You can oppose this by signing the petition below.
We still need oil and gas, if a little less each year. However, the amount that we can get from new drilling in the UK - including in the South Downs - is so small that it will not lower prices or make us more energy secure, according to security experts at the Royal United Services Institute and energy market experts at the Energy and Climate Intelligence Unit, who say that 'British fuel from new North Sea licenses would make up less than 1% of a tank of petrol'.
The best route to cheap and secure energy is by increasing investment in renewables and energy storage.
The International Energy Agency describes a narrow pathway to global climate safety in which no new oil and gas fields are approved for development, anywhere. Meanwhile, experts at UCL have calculated that 60% of existing oil and gas reserves must remain in the ground to limit warming to safe levels.
Drilling for new oil and gas, whether by disturbing beautiful landscapes in the National Park or anywhere else, makes little sense when we should be reducing fossil fuel reserves, not adding to them.
This view is shared by the Intergovernmental Panel on Climate Change, politicians including Alok Sharma, Theresa May, and Chris Skidmore, residents of the National Park, polls of UK citizens, and even North Sea oil and gas workers.
Legal attempts by The Weald Action Group to stop oil and gas exploration at Avington (near Cheesefoot Head at Winchester) and Loxley in Surrey have not so far managed to stop local drilling plans.
Nodding donkey hidden away in the woods at Horndean
For residents wanting to stop this environmentally harmful and unnecessary commercial activity, the next stop is politicians.
1. Please share your views with political candidates.
2. Sign this petition from the Campaign for National Parks.

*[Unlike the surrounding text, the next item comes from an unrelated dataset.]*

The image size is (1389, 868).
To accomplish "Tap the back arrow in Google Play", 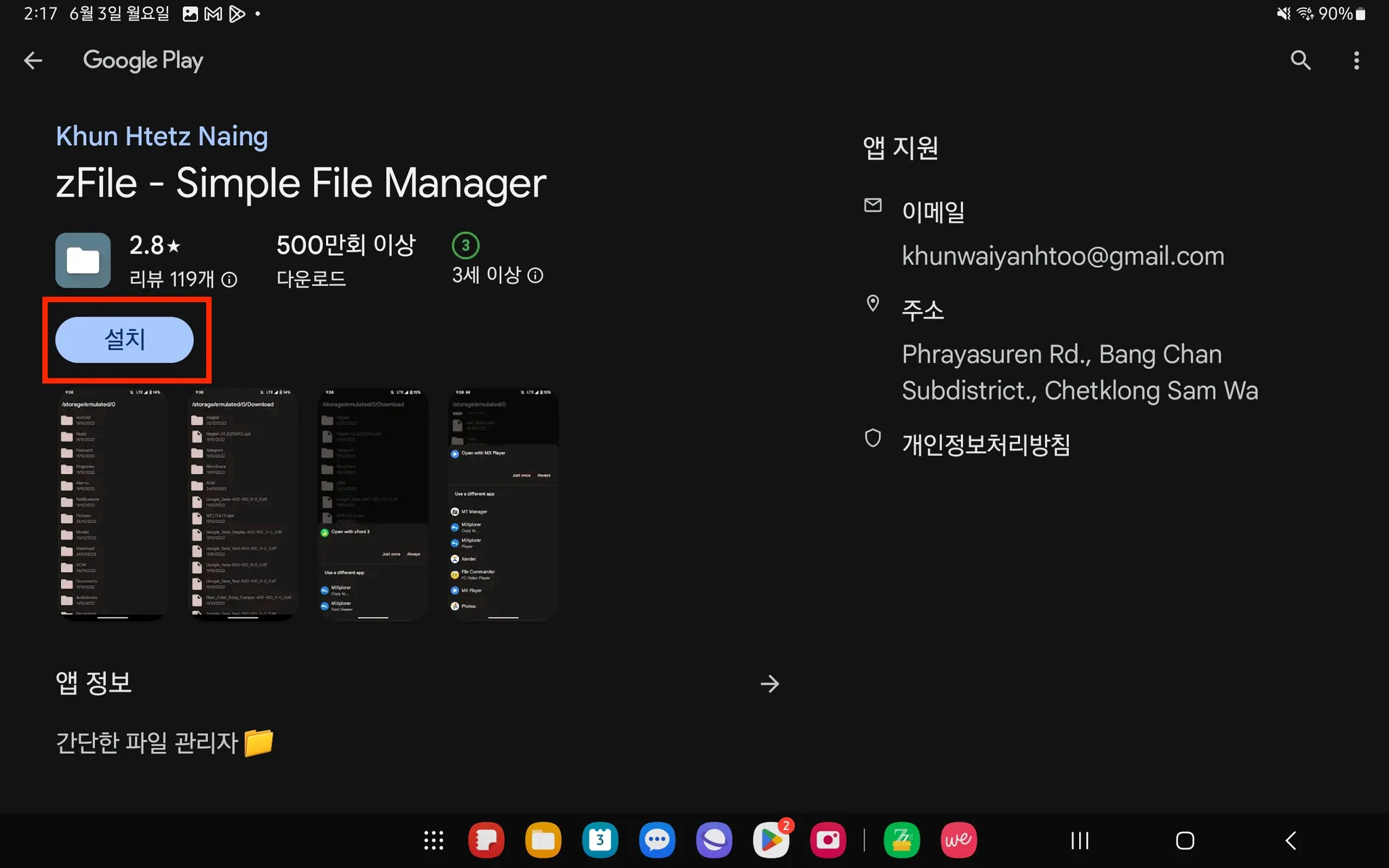I will coord(33,60).
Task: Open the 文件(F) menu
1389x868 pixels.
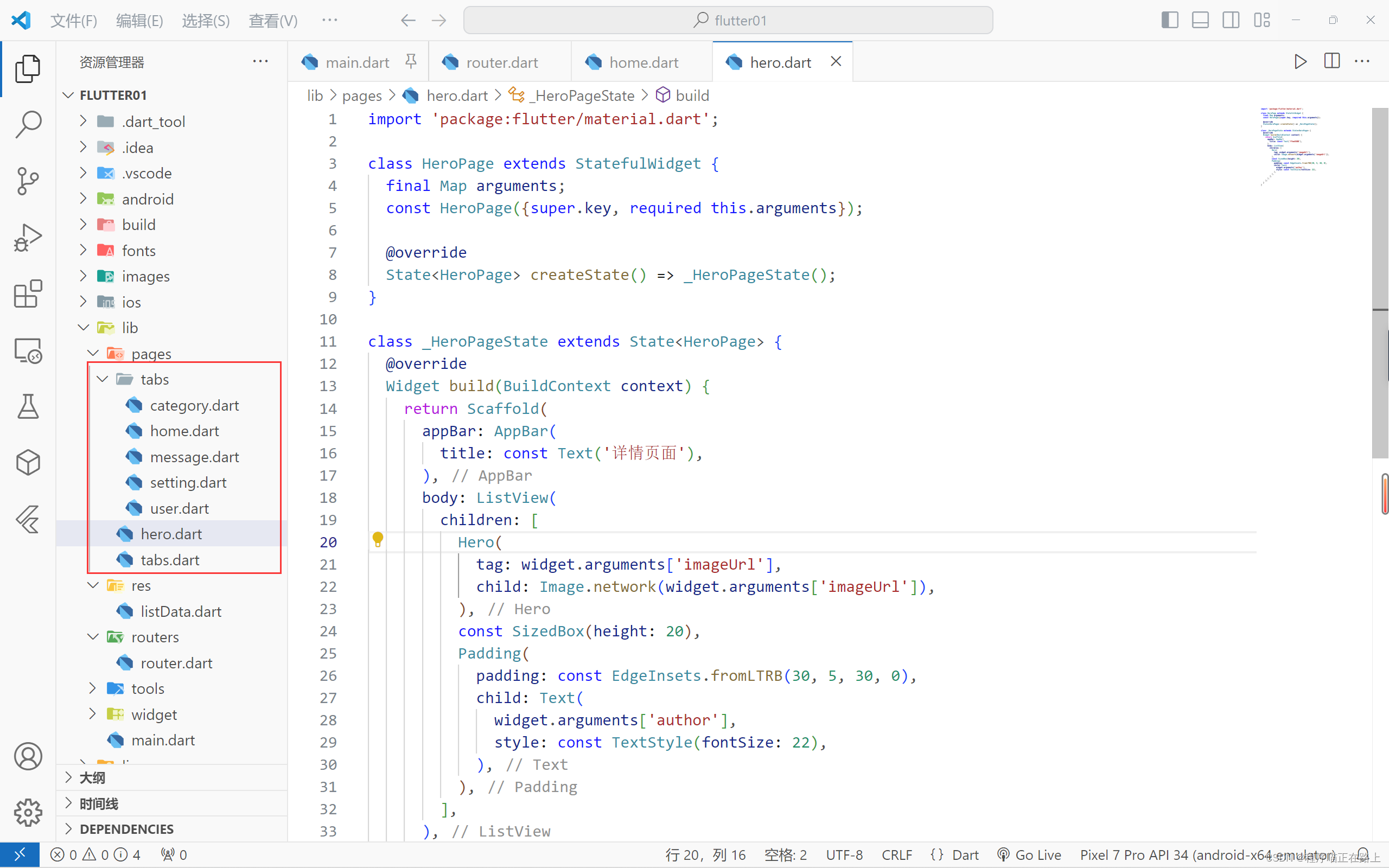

3. Register for updates at WinACC's campaign page, South Downs for Nature, #SD4Nature
In slightly happier news, the use of fossil fuels to produce electricity in the UK fell to its lowest ever level last year, falling further behind renewables and other low-carbon sources, according to The Carbon Brief:
"Fossil fuels made up just 33% of UK electricity supplies in 2023 – their lowest ever share – of which gas was 31%, coal just over 1% and oil just below 1%. Low-carbon sources made up 56% of the total, of which renewables were 43% and nuclear 13%. The remainder is from imports (7%) and other sources (3%), such as waste incineration...[However,] this remains a long way from the government’s ambition for 95% low-carbon electricity by 2030 – just seven years from now – and a fully decarbonised grid by 2035."